# Life Magazine Color Creature from the Black Lagoon photos



## The Batman (Mar 21, 2000)

These color photos from Life magazine were originally posted here:

http://images.google.com/images?q=gill+man&q=source:life

But, as you can see, they really appear too _magenta_. Jack Theakston took it upon himself to do some color corrections and posted the fantastic results here:

http://www.thephotoplayer.com/colorcreature/

- GJS


----------



## The Batman (Mar 21, 2000)

Here are another set of color corrections ( virtually identical to Jack Theakston's ). This set is done by comics artist Kerry Gammill:


http://gammillustrations.bizland.com/lifecreature/colorcreature.htm

- GJS


----------



## Auroranut (Jan 12, 2008)

Excellent pics Batman. I've never seen them before. Thanks for posting them.:thumbsup:

Chris.


----------



## The Batman (Mar 21, 2000)

Auroranut said:


> Excellent pics Batman. I've never seen them before. Thanks for posting them.:thumbsup:
> 
> Chris.


 
They are previously unpublished photos from Life magazine's archives.

- GJS


----------



## schmidtjv (Apr 7, 2004)

54 year mystery solved, his lips ARE red!

Thanks Batman!!!

John


----------



## deadmanincfan (Mar 11, 2008)

...maybe it's Maybelline...


----------



## mrmurph (Nov 21, 2007)

Someone once posted the color cover of Mechanix Illustrated. In those photos, the suit was almost yellow. 
I seem to remember reading that there were different suits made - one for land and one for photographing in the water.
Thanks for the links.
Interesting....


----------



## frankenstyrene (Oct 5, 2006)

Interesting that there really is gold-painted scale highlights on the suit...I thought the PennPlax people just made that up.

Also - do those eyes look like glass with the centers drilled out? They're really startling looking in those shots.


----------



## ChrisW (Jan 1, 1970)

frankenstyrene said:


> Interesting that there really is gold-painted scale highlights on the suit...I thought the PennPlax people just made that up.
> 
> Also - do those eyes look like glass with the centers drilled out?
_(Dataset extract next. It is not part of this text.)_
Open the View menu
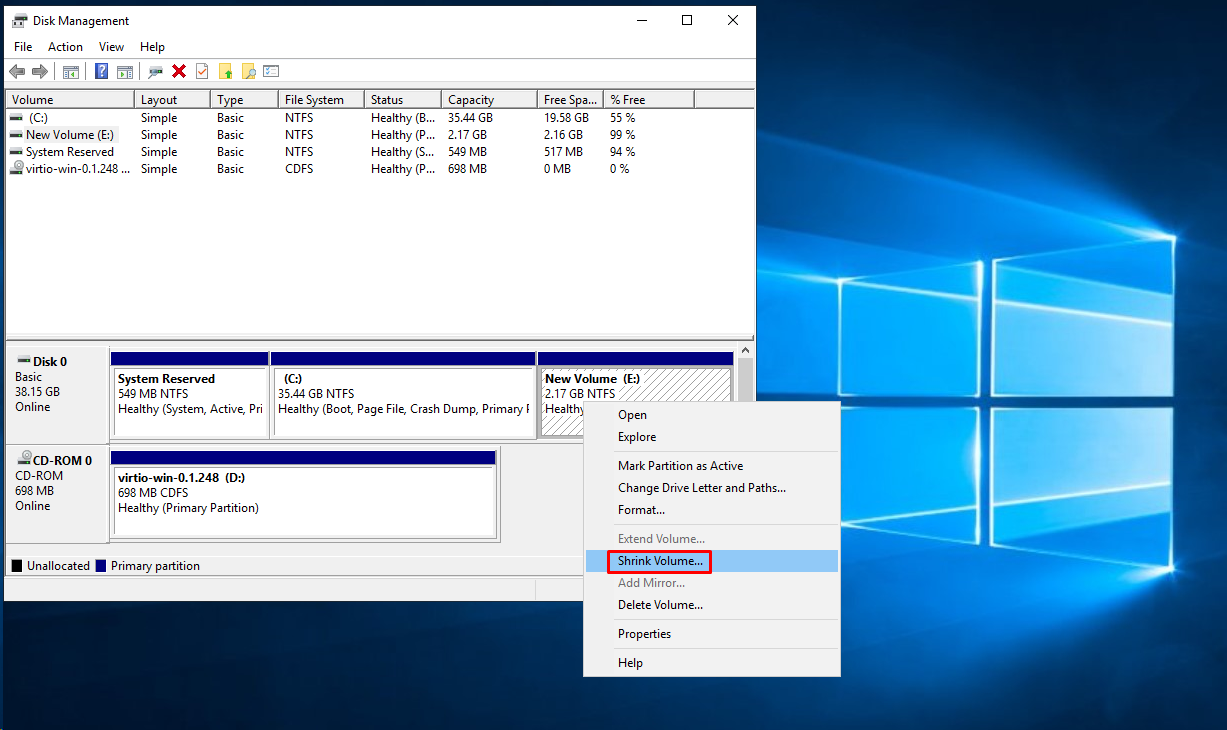 111,46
They're really startling looking in those shots.


I remember reading about the gold highlights a long time ago, apparently used to help brighten the suit in underwater shots, but never saw a color photo for verification...until now! What great reference.

Now that these photos are available I hope it doesn't prevent people from using their own color schemes - which are sometimes more effective than the actual colors!


----------



## John P (Sep 1, 1999)

Okay, the red lips are goofy.


----------



## frankenstyrene (Oct 5, 2006)

ChrisW said:


> I remember reading about the gold highlights a long time ago, apparently used to help brighten the suit in underwater shots, but never saw a color photo for verification


Makes sense...I assumed they were to suggest scaly shininess (or shiny scaliness). 
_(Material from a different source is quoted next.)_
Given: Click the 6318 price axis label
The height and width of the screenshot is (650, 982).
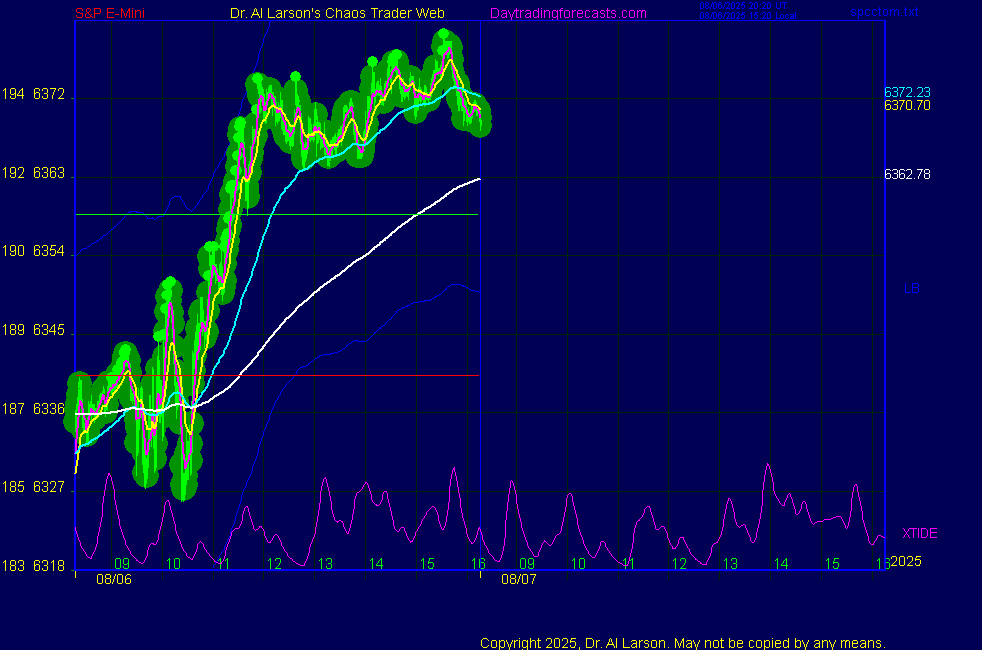Looking at the screenshot, I should (x=49, y=566).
> Now that these photos are available I hope it doesn't prevent people from using their own color schemes - which are sometimes more effective than the actual colors!


Very true. I've seen lots of bass and cat but never any fish with anything close to red lips or a solid dark green belly. Even the usual schoolbus-yellow belly Creech is an improvement...not much, but some.


----------



## razorwyre1 (Jan 28, 2004)

schmidtjv said:


> 54 year mystery solved, his lips ARE red!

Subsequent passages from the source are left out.